The website of UK retailer Lakeland has come under "a sophisticated and sustained attack" by hackers exploiting a Java flaw.
Lakeland discovered that hackers began targeting its site on Friday night, the company said in an email sent to customers on Wednesday, and had managed to access two encrypted databases.
Although the homeware retailer has found no evidence that customer data was stolen, Lakeland said it had deleted all passwords for the site and is now asking users to reset them the next time they log in.
After the attack was discovered, "immediate action was taken to block the attack, repair the system and to investigate the damage done, and this investigation continues", Lakeland said.
According to the company, the hackers exploited a Java flaw to access its systems.

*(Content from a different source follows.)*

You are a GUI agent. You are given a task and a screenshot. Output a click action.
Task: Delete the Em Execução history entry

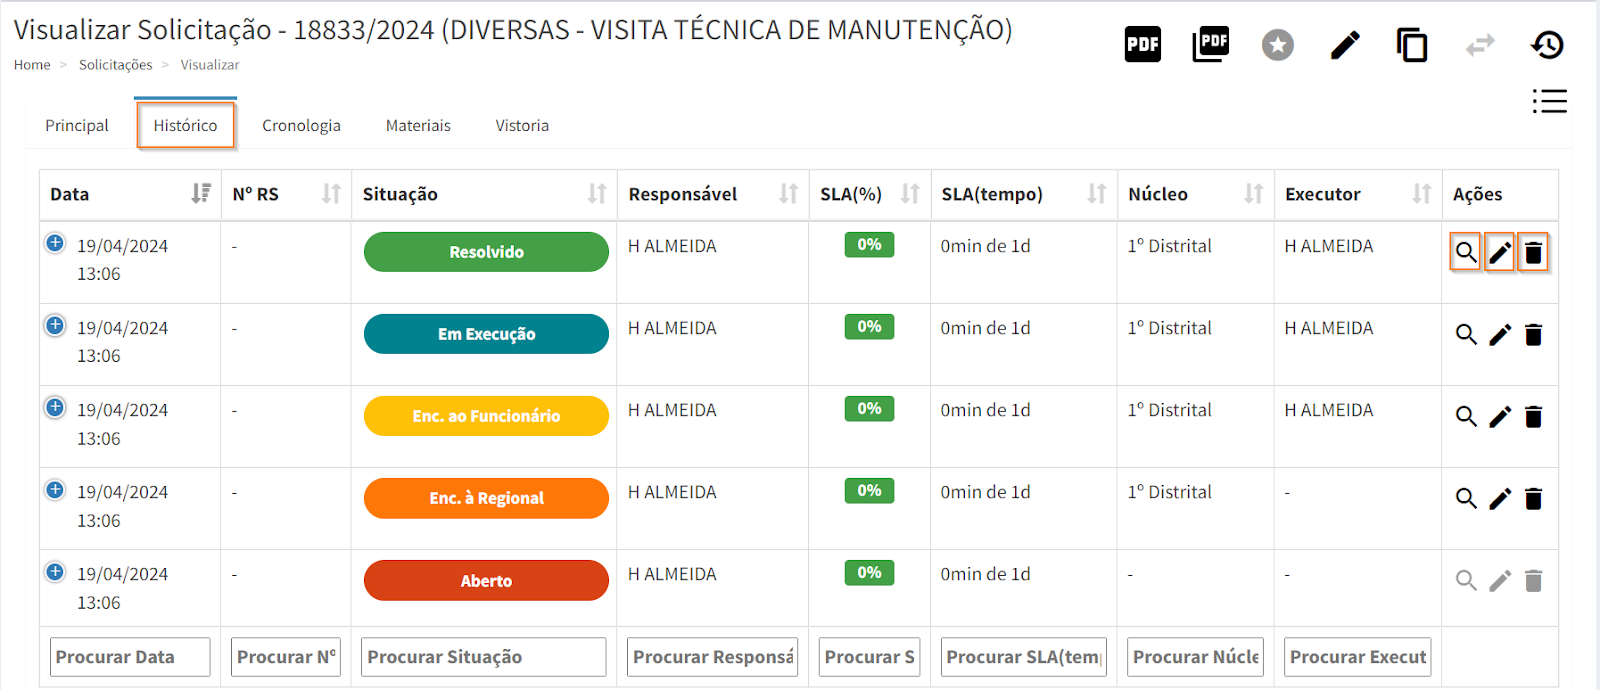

"Lakeland had been subjected to a sophisticated cyber-attack using a very recently identified flaw in the Java software used by the servers running our website, and indeed numerous websites around the world. This flaw was used to gain unauthorised access to the Lakeland web system and data. Hacking the Lakeland site has taken a concerted effort and considerable skill," the email to customers said.
It is not known whether a patch had been issued for the flaw in question, however — Lakeland declined to provide any further details on the incident when contacted by ZDNet.
Recent research found large numbers of businesses are running outdated and insecure versions of Java and leaving themselves vulnerable to attack, with 82 percent of businesses running the most vulnerable version of Java — version six — on PCs and servers within their organisation.